+++ Data provided

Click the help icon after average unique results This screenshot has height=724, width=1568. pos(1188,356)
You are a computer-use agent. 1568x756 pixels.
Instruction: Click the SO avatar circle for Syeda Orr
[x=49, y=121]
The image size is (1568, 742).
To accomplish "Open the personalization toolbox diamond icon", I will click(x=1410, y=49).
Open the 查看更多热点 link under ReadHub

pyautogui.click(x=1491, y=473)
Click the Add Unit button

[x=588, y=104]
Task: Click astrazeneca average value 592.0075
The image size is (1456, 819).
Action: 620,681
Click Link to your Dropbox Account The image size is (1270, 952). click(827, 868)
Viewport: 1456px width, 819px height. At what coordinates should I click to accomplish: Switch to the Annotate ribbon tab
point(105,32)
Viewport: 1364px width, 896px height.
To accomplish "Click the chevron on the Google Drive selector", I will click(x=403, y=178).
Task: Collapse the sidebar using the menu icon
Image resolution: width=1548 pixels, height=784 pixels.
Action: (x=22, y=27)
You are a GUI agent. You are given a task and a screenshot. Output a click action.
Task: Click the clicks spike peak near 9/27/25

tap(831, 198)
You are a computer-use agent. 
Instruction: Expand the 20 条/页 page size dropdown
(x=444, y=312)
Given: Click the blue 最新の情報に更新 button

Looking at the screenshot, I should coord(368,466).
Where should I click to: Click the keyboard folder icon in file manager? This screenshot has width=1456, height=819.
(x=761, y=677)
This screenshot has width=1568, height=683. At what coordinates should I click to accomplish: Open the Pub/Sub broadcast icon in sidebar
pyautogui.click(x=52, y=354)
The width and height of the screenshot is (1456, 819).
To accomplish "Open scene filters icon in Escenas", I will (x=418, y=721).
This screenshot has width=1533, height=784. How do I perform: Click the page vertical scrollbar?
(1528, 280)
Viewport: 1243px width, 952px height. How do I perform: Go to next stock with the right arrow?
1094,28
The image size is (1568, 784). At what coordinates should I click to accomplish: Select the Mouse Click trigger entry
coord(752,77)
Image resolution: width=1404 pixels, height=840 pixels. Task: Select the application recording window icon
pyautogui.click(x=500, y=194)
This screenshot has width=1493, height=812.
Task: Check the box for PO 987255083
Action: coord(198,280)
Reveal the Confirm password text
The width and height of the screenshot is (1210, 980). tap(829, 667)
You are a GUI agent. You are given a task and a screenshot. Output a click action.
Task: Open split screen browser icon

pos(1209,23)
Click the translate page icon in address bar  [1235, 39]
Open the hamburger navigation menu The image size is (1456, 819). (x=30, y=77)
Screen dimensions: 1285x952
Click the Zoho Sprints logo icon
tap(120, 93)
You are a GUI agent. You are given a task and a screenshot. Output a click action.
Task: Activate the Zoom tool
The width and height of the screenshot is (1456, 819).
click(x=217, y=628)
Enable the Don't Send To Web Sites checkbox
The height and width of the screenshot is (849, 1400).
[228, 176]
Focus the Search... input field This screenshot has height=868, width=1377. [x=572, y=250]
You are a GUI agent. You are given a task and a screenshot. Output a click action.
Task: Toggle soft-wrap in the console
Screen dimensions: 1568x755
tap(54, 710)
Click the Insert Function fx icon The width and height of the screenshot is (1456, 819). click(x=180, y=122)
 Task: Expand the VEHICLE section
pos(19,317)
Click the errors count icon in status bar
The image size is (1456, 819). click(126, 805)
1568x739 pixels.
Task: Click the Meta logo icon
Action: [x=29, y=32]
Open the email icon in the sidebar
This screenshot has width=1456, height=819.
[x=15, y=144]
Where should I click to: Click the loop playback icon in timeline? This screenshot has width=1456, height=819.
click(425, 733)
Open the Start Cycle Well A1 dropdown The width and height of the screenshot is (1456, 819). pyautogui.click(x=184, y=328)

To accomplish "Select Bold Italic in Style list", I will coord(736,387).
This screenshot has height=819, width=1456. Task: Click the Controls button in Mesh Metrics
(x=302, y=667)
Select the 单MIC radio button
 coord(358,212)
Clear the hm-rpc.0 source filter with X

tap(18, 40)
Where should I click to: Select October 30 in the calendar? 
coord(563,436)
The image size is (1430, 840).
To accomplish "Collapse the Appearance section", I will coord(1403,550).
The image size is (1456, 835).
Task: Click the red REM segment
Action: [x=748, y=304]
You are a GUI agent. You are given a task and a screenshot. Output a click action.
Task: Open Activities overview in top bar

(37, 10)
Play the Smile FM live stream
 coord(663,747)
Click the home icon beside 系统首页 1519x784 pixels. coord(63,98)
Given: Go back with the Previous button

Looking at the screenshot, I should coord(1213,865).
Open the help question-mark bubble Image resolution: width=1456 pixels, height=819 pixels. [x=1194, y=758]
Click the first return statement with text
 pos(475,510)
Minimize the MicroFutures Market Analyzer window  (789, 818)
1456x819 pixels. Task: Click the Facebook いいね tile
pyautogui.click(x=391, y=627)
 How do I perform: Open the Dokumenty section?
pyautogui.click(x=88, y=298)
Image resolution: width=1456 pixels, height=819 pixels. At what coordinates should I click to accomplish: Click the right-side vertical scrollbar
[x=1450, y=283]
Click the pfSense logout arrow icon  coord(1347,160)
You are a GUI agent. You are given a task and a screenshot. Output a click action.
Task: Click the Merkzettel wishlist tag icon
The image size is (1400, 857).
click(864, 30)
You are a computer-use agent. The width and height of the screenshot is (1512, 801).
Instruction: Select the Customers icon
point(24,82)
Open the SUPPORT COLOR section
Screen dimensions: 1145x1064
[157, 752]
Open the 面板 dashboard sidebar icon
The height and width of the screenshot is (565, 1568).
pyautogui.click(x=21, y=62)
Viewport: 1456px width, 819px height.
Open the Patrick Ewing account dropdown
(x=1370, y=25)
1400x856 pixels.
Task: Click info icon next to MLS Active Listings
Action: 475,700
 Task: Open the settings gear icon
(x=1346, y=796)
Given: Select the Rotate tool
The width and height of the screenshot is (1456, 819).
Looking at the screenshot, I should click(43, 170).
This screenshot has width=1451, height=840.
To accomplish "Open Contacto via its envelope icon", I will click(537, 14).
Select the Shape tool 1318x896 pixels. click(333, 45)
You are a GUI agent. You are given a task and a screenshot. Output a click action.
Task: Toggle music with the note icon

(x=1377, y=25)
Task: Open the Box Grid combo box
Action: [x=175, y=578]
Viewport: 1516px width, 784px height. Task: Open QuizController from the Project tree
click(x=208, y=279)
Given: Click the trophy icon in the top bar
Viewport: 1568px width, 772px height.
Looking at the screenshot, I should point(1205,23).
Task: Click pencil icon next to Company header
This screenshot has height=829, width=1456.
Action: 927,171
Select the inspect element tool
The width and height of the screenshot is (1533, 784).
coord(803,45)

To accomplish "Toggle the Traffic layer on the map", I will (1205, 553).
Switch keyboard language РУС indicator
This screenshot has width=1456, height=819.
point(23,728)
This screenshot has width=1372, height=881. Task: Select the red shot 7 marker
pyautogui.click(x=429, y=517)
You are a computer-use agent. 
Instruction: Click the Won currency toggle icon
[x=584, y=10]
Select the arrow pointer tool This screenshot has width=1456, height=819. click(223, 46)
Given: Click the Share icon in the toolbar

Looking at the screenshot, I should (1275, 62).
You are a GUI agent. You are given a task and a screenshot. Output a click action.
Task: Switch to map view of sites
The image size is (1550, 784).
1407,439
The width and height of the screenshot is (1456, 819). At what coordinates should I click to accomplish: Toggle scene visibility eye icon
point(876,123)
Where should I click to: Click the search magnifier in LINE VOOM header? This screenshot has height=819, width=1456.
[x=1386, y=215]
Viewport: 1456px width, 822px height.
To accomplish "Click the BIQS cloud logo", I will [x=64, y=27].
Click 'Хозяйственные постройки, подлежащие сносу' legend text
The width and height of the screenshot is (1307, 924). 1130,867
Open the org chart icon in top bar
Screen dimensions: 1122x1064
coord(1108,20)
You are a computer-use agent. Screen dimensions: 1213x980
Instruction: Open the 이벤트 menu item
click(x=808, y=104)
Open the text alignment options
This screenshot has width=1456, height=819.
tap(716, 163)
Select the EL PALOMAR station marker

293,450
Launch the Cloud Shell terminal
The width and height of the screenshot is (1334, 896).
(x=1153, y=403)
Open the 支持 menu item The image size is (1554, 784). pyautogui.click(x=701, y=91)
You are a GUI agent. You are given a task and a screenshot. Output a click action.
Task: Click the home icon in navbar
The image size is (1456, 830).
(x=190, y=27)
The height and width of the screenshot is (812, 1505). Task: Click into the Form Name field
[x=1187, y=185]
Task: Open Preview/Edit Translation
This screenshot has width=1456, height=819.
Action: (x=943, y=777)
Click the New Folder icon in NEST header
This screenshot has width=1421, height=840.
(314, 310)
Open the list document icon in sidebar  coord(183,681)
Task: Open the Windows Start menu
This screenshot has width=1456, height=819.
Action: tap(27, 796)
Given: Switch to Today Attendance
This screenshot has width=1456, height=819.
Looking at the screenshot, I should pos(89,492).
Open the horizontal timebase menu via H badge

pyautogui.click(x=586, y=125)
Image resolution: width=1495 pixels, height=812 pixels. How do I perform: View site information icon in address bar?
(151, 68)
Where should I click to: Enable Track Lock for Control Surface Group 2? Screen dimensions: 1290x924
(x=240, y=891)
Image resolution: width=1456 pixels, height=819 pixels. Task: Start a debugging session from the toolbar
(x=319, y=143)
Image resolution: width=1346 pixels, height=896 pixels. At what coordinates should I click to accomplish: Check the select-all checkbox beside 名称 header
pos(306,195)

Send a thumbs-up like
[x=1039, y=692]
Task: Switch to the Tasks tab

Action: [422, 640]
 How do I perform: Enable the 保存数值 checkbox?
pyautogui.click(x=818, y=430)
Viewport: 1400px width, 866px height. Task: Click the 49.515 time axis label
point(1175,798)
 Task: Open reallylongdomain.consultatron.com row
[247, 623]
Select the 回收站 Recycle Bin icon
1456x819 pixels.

++++++

• What to do: Reply by stating only how many lines in the listing hold the word "home".

• Exercise answer: 2